> WORK ITEM
Report each line of the entries below that includes "agent".

> GIVEN DATA
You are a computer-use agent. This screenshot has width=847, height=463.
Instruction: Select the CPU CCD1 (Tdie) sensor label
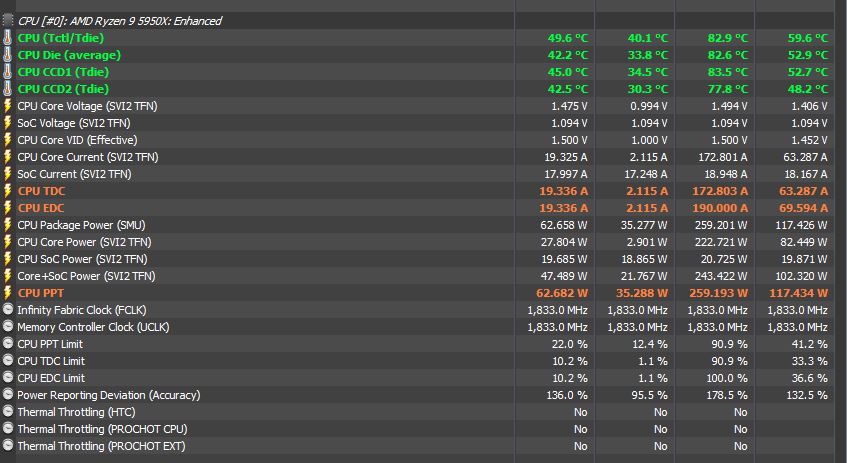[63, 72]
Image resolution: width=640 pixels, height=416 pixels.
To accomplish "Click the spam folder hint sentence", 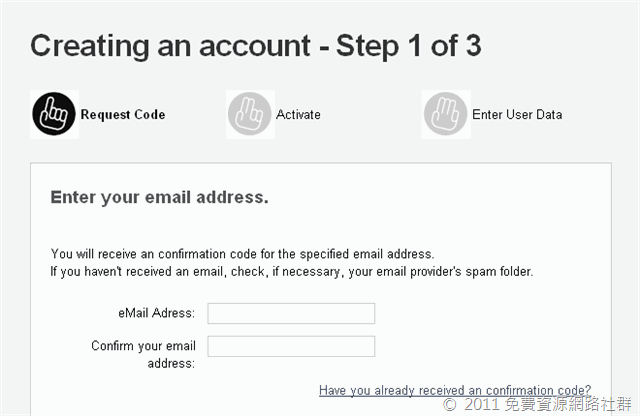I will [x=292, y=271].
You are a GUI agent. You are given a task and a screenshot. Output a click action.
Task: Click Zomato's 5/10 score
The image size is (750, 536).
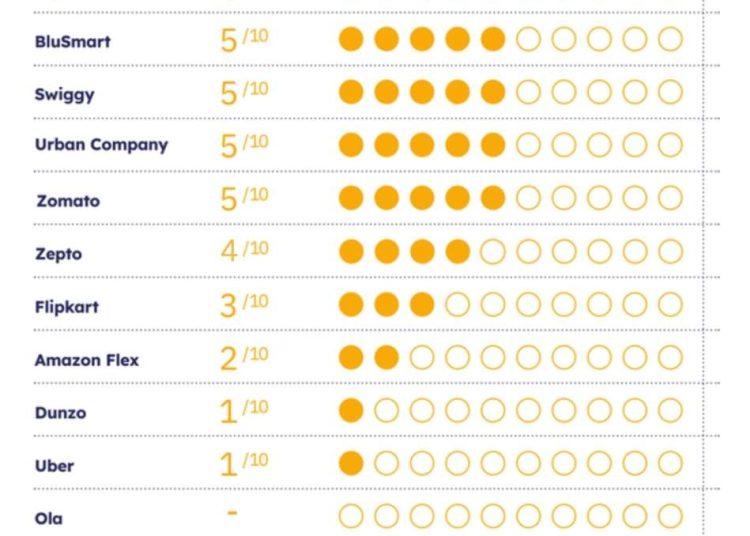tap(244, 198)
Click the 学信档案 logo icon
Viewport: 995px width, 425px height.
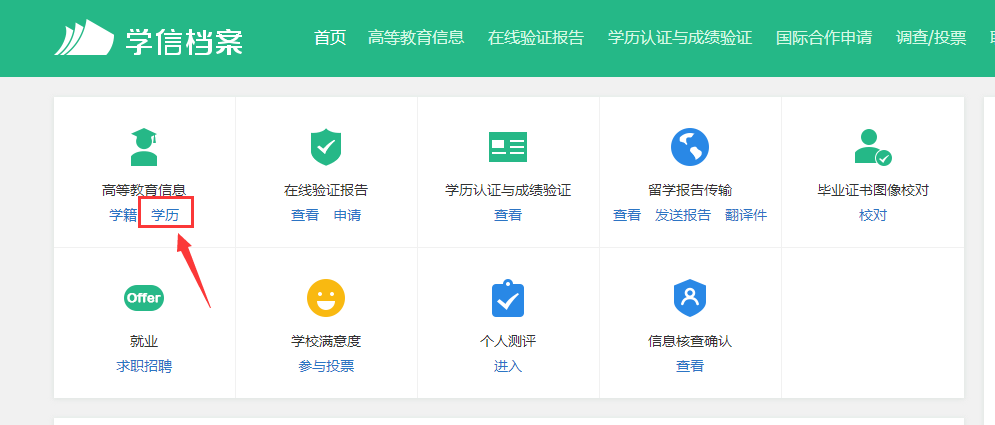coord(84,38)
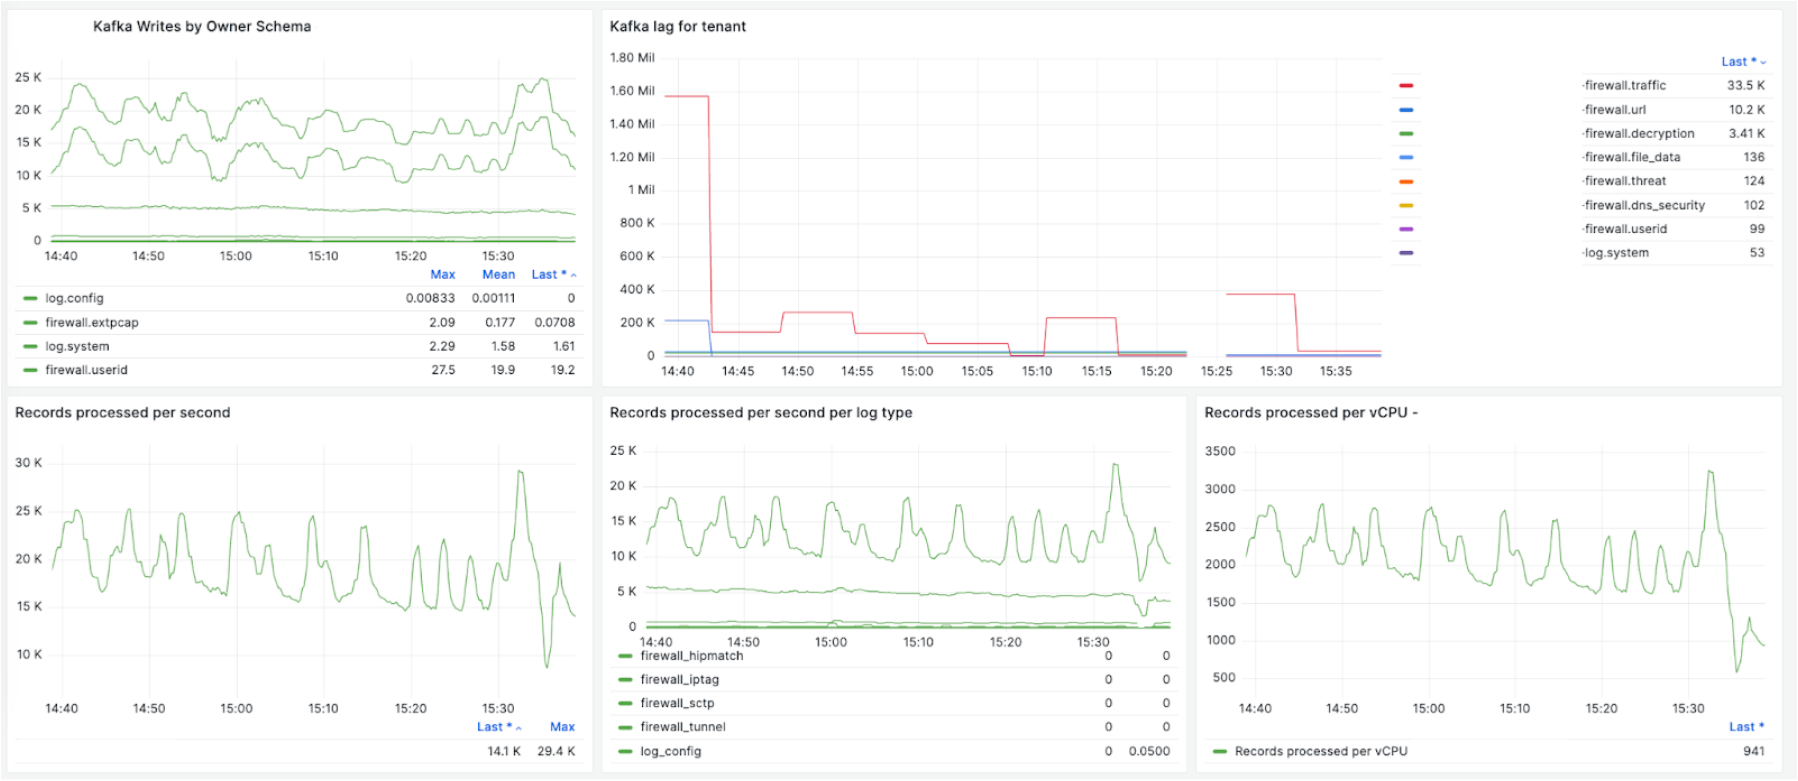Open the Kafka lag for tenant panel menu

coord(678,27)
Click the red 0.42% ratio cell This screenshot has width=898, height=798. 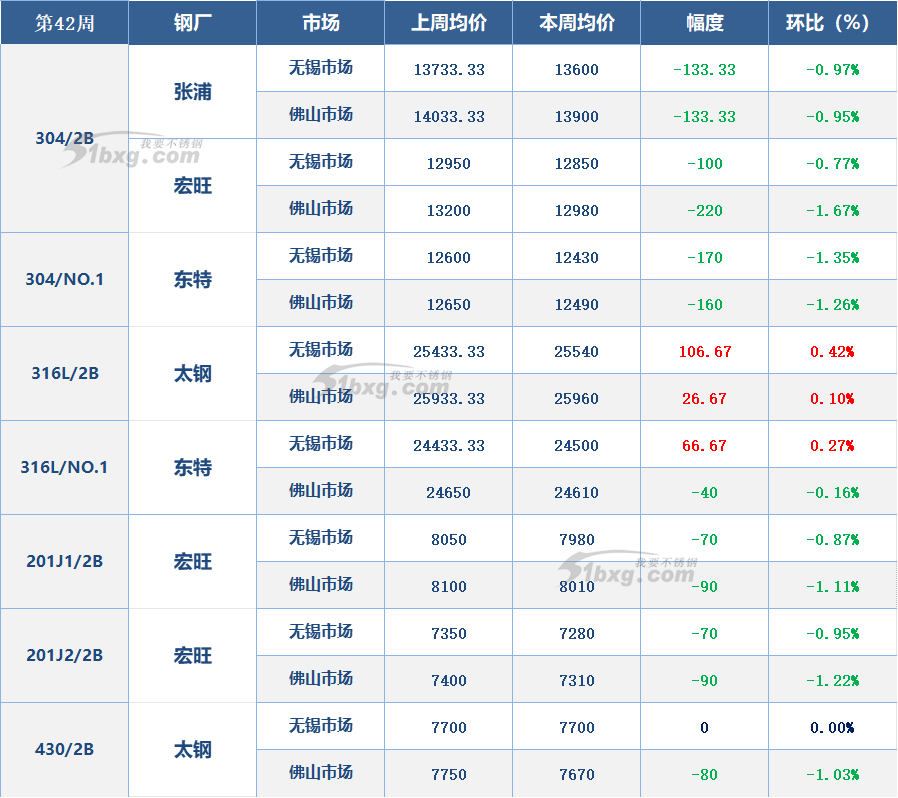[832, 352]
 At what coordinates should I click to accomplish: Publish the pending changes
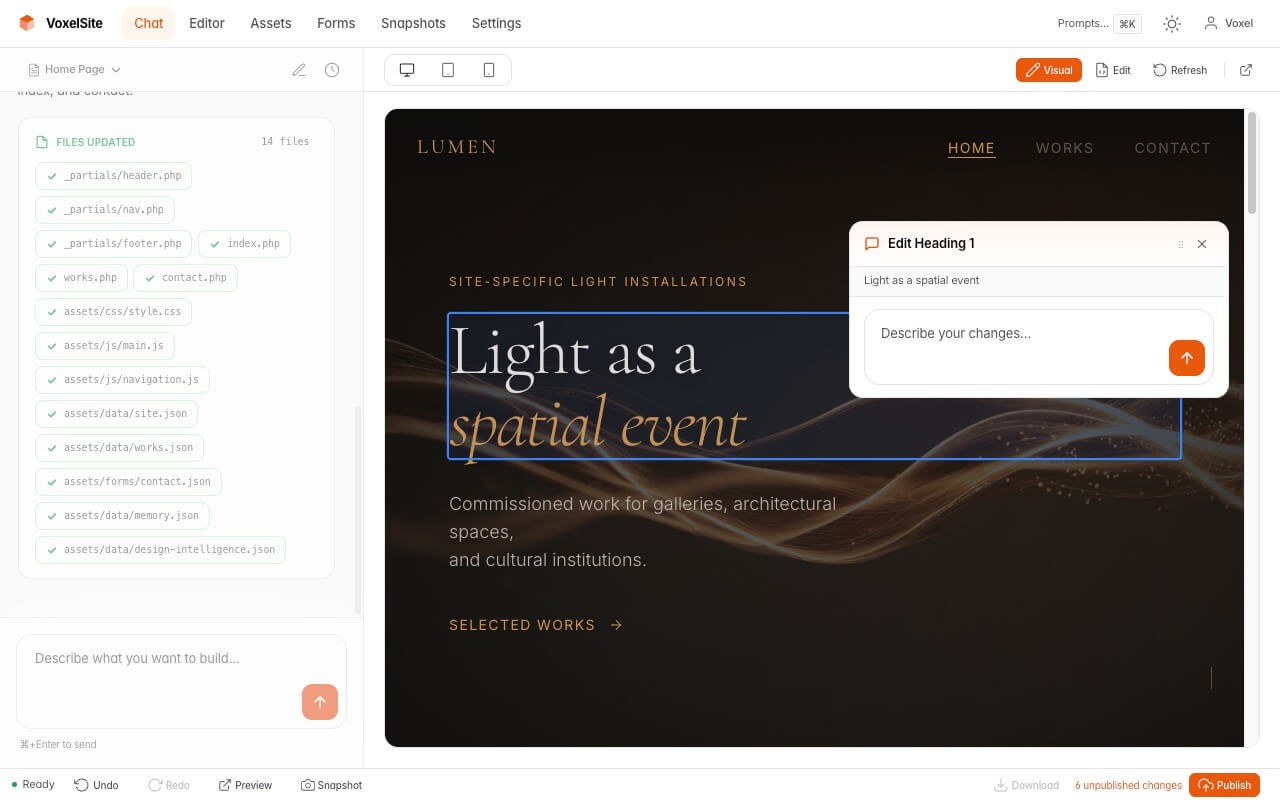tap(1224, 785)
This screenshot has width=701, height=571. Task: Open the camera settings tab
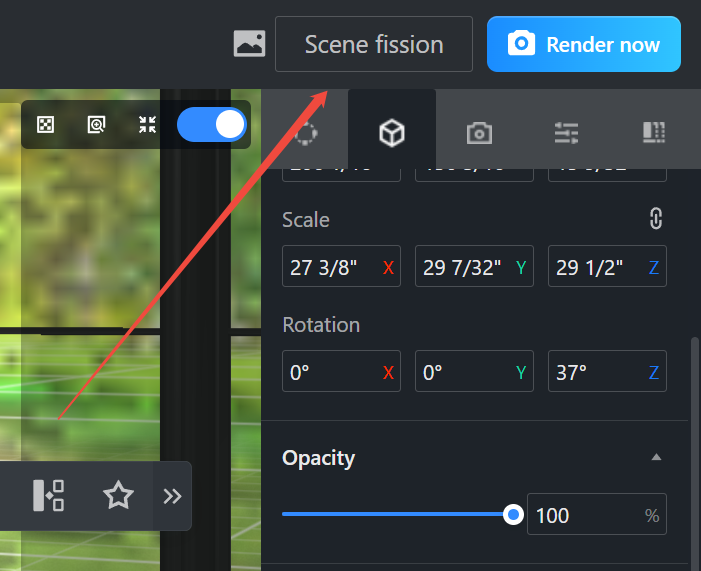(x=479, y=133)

> SOLUTION
You are a computer-use agent. This screenshot has width=847, height=463.
You are a GUI agent. You are given a task and a screenshot. Output a click action.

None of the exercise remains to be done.